The close relationship between modern humans and Neanderthals has a much longer history than previously believed. According to the findings of this new research, Neanderthals and Homo sapiens repeatedly interbred, shared genes, and merged populations over a span of nearly 250,000 years.
Using an AI-powered genetic tool called IBDmix, which employs machine learning techniques to decode genomes, scientists traced gene exchanges between modern humans and Neanderthals. Their findings suggest that Homo sapiens interacted and interbred with Neanderthals much earlier and more frequently than previously assumed.
The new research identifies three primary waves of interbreeding: the first around 200,000 to 250,000 years ago, the second around 100,000 to 120,000 years ago, and the largest wave occurring approximately 50,000 to 60,000 years ago.
These findings challenge many contemporary theories about human migration. It is commonly believed that modern humans evolved in Africa about 250,000 years ago, remained there for around 200,000 years, and only migrated out of Africa roughly 60,000 to 50,000 years ago, at which point they encountered Neanderthals and Denisovans—who had evolved much earlier in Eurasia.
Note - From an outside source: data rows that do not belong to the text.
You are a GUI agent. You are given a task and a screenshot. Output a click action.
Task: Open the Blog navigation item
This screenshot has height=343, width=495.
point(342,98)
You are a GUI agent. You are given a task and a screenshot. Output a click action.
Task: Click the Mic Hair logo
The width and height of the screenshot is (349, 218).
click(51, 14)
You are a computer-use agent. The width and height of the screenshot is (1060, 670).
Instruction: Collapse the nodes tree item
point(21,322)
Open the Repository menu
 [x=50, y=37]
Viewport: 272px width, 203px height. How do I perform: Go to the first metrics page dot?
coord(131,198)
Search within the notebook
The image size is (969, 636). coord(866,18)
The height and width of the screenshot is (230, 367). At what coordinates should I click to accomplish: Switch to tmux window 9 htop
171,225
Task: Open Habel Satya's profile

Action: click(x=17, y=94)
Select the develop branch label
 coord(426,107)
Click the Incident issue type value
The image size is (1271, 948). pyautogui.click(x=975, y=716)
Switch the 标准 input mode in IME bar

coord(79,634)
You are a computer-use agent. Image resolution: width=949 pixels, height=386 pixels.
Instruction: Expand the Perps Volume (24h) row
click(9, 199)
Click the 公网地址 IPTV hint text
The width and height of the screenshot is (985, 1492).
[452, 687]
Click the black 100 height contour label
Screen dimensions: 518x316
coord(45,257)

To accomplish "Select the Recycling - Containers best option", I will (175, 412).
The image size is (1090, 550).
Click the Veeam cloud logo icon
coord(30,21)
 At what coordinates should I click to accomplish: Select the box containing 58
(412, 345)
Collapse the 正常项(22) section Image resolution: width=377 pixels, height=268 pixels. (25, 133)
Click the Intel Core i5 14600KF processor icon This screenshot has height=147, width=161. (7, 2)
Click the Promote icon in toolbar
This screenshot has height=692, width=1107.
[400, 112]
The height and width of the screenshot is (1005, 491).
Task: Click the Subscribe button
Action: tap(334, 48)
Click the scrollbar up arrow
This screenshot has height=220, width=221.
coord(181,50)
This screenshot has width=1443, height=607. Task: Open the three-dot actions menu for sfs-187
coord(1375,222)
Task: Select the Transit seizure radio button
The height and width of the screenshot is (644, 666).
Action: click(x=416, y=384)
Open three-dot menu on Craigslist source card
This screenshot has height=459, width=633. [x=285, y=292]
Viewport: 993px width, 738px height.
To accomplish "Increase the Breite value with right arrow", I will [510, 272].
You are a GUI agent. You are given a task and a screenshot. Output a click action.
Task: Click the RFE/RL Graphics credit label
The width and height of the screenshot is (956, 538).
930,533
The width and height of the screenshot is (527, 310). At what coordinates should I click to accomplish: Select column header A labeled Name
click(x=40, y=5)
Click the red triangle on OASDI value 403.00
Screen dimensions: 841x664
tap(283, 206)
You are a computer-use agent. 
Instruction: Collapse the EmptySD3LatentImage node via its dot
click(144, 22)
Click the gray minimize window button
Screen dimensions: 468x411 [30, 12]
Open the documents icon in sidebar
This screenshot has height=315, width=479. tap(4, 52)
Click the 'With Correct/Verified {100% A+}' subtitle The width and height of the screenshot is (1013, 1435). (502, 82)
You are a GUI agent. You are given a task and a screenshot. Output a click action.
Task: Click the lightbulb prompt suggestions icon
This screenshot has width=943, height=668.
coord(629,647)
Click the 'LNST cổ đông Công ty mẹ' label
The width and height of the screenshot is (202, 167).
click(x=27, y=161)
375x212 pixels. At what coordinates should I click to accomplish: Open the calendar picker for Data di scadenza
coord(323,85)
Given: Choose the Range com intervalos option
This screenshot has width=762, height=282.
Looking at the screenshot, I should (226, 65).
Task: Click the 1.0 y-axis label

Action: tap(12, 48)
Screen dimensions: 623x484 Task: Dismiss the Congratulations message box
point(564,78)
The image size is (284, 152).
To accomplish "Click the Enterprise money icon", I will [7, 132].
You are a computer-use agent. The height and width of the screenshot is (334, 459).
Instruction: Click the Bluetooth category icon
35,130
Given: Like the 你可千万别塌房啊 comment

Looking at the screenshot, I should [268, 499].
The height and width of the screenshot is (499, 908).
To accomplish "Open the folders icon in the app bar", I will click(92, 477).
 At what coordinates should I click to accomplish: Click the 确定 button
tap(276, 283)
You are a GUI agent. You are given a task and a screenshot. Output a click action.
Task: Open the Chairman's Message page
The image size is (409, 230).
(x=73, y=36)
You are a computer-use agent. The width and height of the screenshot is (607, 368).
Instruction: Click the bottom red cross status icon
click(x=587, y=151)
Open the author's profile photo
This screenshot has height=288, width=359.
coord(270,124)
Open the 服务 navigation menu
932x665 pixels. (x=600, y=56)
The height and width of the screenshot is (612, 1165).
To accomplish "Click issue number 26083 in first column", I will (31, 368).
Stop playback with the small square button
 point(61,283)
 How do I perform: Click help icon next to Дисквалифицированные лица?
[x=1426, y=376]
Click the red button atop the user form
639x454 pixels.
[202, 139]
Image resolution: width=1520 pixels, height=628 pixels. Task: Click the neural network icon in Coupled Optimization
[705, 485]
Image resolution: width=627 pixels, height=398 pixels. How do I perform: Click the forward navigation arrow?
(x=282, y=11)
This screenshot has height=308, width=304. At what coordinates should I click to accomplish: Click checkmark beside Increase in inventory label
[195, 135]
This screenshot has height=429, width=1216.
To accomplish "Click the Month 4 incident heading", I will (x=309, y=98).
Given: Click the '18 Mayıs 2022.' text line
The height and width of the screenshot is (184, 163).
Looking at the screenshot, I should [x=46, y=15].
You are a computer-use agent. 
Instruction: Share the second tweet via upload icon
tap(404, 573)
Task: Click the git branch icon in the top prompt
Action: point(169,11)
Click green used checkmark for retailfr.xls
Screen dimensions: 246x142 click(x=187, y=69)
However, the new study indicates that, contrary to the previous belief that modern humans and Neanderthals interbred only once around 50,000 years ago, multiple instances of genetic exchange occurred over 200,000 years—up until Neanderthals went extinct about 40,000 years ago.
Joshua Akey, a professor at the Lewis-Sigler Institute for Integrative Genomics at Princeton, explains that their models show modern humans did not remain in a prolonged period of isolation after emerging, but instead began migrating out of Africa relatively early—and even returned to Africa later on.
There is little physical and archaeological evidence suggesting that Homo sapiens spread across Eurasia before 50,000 years ago. A fossilized skull found in southern Greece, estimated to be at least 210,000 years old and believed by scientists to belong to a modern human, stands as a rare and exceptional case.
Typically, researchers search for traces of Neanderthal DNA in the genomes of modern humans. But this time, they took the reverse approach: searching for modern human DNA in Neanderthal genomes. This different methodology yielded new insights into the genetic exchange between the two groups.
Akey noted:
“Most genetic studies over the past decade have focused on how interbreeding with Neanderthals influenced the physical traits and evolutionary history of modern humans. But these questions are equally intriguing when viewed in reverse. Our study shows that Neanderthals didn’t vanish completely—they were genetically absorbed into the modern human lineage and became part of our genetic structure.”
The study also reveals that Neanderthal populations were much smaller than previously thought. When modern humans entered Neanderthal-inhabited regions about 50,000 years ago, their larger population size gave them a competitive edge. Eventually, they outcompeted, absorbed, or merged with Neanderthals, preventing the continuation of a distinct Neanderthal genetic lineage. Akey explains:
“Neanderthals were probably teetering on the edge of extinction for a long time. In such a vulnerable state, even a 10 to 20 percent decline in population—as our models estimate—would have been enough to drive them to extinction.”
The study has been published in the journal Science.